# Error Handling and Resilience

## Overview

Error handling in this codebase is centered on defensive validation and form recovery rather than deep exception hierarchies. The main pattern is simple: user input is bound into domain objects, validated, and then either accepted or returned to the same form with errors attached. This keeps failures local, visible, and recoverable for the user.

The strongest examples live in the owner/pet workflow, where controller tests and validator tests show how invalid input is detected, how error codes are surfaced, and how the UI is re-rendered without losing the user’s data. See [PetControllerTests](../../src/test/java/org/springframework/samples/petclinic/owner/PetControllerTests.java) and [PetValidatorTests](../../src/test/java/org/springframework/samples/petclinic/owner/PetValidatorTests.java).

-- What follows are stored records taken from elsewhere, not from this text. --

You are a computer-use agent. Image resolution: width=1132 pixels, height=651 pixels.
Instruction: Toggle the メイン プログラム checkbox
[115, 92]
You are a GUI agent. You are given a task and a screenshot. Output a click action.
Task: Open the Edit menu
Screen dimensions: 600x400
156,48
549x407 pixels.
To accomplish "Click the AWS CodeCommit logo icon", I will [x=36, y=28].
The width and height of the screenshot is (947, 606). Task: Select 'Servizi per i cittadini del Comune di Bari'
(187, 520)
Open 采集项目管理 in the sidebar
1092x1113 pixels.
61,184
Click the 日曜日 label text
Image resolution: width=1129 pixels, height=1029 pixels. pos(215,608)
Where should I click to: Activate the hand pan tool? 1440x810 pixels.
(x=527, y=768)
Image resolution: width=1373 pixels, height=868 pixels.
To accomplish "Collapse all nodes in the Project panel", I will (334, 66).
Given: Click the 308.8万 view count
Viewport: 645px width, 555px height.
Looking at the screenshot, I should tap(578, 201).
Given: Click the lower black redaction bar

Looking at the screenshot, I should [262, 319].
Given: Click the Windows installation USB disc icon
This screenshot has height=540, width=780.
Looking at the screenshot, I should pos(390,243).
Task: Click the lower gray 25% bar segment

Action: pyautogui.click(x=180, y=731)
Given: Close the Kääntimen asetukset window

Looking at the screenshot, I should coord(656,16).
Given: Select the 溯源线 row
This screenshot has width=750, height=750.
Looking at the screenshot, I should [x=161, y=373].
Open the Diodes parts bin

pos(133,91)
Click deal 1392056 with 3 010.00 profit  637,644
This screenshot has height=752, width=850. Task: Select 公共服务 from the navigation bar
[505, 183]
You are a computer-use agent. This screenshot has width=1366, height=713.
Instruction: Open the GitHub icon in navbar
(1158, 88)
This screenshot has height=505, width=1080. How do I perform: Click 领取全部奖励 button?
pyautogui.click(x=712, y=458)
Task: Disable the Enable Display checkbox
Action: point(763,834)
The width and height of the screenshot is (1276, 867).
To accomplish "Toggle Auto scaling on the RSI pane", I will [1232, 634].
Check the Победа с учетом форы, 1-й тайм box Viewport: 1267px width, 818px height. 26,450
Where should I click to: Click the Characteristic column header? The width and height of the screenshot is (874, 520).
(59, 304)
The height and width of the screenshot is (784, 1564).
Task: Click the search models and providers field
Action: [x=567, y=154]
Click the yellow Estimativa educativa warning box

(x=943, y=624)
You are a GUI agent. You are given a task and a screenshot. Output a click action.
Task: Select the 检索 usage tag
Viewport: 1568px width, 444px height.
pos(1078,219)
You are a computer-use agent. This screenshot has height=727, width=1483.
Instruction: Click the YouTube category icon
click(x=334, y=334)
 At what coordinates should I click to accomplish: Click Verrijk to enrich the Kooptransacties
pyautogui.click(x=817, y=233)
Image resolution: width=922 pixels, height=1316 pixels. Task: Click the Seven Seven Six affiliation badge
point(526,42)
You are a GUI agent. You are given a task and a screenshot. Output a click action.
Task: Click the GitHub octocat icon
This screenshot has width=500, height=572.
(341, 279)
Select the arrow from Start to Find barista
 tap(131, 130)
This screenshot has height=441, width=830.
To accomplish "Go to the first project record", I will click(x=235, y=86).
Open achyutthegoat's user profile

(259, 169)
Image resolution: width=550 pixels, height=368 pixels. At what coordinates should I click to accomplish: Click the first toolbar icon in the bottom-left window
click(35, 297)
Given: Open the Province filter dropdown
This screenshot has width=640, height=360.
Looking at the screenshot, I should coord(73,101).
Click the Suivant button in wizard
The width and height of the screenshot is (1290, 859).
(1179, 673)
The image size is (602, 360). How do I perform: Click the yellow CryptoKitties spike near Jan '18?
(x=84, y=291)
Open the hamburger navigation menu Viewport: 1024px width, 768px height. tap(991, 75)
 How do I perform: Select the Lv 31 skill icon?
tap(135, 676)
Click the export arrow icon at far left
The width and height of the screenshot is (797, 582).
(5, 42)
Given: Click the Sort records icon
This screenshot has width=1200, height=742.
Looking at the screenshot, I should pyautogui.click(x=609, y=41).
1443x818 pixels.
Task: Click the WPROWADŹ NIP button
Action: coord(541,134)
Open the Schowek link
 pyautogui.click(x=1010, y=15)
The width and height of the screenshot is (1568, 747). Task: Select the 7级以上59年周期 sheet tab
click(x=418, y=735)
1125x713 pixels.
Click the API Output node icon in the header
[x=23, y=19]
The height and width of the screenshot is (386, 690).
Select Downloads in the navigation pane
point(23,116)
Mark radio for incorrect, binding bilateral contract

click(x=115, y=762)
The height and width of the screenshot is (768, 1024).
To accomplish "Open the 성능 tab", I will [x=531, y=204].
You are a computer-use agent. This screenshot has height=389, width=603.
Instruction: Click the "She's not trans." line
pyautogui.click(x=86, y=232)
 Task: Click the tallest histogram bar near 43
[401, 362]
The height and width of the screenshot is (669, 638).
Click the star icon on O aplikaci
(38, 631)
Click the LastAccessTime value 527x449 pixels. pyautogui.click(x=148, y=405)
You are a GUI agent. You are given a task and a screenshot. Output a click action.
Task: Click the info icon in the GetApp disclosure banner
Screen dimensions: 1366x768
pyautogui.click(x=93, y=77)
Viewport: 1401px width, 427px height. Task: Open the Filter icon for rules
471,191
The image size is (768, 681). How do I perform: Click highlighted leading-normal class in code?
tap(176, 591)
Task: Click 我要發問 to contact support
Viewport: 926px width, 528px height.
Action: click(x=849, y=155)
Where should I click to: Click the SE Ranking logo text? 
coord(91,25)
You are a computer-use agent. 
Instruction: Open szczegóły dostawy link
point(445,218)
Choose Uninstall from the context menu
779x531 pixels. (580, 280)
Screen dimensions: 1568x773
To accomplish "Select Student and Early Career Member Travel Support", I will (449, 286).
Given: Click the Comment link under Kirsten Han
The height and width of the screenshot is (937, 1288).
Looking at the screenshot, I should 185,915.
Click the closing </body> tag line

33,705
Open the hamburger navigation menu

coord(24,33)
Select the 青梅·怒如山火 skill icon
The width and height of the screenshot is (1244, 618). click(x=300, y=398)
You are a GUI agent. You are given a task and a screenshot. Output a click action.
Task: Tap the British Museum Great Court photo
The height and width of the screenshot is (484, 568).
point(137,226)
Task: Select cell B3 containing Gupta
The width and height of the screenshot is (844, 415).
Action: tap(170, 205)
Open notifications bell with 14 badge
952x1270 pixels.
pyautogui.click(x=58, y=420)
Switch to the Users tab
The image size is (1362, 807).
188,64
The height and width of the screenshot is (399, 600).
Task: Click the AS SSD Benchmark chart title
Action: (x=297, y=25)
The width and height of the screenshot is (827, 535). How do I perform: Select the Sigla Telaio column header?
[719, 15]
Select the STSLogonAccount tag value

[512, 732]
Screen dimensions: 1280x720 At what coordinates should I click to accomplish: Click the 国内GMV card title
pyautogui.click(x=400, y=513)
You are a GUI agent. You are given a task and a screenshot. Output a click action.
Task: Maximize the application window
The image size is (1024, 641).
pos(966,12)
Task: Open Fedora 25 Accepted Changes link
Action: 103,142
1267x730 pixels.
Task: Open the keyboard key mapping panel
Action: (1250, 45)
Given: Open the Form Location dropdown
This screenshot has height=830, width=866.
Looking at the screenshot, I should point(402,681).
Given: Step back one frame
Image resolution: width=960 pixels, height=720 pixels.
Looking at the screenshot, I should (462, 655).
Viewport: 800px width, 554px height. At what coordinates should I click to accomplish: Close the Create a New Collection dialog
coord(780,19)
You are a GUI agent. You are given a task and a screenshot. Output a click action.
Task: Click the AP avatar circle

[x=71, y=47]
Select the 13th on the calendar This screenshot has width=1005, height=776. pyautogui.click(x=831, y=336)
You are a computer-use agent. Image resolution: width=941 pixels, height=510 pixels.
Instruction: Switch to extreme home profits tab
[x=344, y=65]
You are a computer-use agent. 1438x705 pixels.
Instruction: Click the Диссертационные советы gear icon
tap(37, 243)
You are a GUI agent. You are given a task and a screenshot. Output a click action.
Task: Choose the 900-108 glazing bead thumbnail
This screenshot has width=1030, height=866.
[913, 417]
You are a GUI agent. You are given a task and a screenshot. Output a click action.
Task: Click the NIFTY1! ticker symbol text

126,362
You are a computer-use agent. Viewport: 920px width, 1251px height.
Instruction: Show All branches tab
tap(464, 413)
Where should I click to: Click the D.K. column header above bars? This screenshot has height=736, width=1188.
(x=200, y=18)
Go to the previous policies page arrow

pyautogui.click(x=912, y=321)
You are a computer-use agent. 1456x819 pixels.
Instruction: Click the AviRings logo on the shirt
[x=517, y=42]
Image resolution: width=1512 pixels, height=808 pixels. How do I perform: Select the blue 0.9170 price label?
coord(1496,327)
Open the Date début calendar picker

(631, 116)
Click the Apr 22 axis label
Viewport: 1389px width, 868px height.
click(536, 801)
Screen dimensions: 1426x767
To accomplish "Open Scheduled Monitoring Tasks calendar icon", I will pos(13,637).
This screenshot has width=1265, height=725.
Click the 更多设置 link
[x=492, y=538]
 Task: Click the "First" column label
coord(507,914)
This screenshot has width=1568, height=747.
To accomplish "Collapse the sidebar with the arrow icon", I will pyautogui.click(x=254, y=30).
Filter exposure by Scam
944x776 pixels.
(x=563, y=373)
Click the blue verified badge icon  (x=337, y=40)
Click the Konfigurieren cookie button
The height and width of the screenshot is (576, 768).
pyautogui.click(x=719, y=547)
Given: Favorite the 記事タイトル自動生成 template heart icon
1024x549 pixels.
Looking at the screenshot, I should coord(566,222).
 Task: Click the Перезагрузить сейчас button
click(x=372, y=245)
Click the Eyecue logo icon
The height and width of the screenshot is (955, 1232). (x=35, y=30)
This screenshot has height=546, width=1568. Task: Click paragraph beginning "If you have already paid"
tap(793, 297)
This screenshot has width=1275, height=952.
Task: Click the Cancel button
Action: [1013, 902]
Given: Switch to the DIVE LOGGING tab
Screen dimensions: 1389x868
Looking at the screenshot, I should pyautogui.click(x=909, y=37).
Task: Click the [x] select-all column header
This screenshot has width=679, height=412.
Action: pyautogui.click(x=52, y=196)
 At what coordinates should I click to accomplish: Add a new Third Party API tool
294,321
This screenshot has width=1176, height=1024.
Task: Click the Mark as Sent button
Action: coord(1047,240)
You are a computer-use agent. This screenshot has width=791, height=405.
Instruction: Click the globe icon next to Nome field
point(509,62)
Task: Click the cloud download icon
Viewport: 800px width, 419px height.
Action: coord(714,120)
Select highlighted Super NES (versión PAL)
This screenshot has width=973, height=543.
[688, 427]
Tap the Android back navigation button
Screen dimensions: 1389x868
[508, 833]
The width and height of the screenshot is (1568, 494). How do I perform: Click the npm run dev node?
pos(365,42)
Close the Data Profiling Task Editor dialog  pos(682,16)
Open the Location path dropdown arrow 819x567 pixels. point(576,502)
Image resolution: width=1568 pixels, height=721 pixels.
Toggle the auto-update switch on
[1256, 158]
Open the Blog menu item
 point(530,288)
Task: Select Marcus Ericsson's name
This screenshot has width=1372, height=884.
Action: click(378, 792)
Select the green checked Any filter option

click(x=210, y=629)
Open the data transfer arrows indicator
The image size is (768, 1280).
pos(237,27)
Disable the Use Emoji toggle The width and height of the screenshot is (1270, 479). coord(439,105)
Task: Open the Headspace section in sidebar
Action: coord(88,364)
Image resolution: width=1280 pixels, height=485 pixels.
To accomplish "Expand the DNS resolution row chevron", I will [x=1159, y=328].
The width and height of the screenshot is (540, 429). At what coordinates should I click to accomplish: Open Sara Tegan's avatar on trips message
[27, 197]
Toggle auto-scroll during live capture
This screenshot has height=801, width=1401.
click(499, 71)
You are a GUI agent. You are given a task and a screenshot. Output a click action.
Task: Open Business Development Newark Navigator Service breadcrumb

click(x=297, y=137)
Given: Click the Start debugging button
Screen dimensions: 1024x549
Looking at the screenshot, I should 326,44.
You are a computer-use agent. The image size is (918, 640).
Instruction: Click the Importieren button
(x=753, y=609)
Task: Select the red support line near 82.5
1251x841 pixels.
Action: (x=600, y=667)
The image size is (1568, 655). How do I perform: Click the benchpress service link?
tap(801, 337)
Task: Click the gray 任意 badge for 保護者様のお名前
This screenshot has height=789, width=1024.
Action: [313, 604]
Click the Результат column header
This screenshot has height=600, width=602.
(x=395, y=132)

## Implementation Patterns

### Validate before persisting

The `PetValidator` path demonstrates the core resilience strategy: validate the object before any state-changing action proceeds. The tests in [PetValidatorTests](../../src/test/java/org/springframework/samples/petclinic/owner/PetValidatorTests.java) show that the validator rejects missing names, missing pet types, and missing birth dates by attaching field-specific errors to the `Errors` object.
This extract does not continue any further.